(Stored data)
■ ■ ■ ■
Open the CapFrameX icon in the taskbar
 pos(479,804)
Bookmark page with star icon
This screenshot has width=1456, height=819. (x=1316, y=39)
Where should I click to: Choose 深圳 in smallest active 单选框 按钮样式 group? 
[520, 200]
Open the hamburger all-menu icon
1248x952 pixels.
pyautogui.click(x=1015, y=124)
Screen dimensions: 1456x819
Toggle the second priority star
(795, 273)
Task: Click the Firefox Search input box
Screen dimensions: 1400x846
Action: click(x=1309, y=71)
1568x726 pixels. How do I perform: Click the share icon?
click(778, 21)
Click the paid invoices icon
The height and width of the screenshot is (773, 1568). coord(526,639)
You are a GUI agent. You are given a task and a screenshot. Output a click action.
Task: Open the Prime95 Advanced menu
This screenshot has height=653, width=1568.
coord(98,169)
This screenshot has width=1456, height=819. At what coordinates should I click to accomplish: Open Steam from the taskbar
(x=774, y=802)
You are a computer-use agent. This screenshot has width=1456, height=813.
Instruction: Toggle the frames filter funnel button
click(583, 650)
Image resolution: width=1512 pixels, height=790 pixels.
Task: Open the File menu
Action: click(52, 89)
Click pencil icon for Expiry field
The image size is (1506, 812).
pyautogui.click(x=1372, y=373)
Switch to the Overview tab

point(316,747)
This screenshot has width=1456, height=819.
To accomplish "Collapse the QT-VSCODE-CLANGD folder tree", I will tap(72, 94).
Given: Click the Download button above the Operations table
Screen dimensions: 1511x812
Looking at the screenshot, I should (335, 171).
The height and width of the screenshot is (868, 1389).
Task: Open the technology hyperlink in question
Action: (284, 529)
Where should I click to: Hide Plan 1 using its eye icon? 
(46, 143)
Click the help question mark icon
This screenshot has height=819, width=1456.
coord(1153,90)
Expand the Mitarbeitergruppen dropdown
■ ■ ■ ■
- **Assignment**: In the entries above, copy the lines from the one that contains "Screen dimensions: 1511x812" through the last line, exactly as they appear.

- **Task answer**:
Screen dimensions: 1511x812
Looking at the screenshot, I should (335, 171).
The height and width of the screenshot is (868, 1389).
Task: Open the technology hyperlink in question
Action: (284, 529)
Where should I click to: Hide Plan 1 using its eye icon? 
(46, 143)
Click the help question mark icon
This screenshot has height=819, width=1456.
coord(1153,90)
Expand the Mitarbeitergruppen dropdown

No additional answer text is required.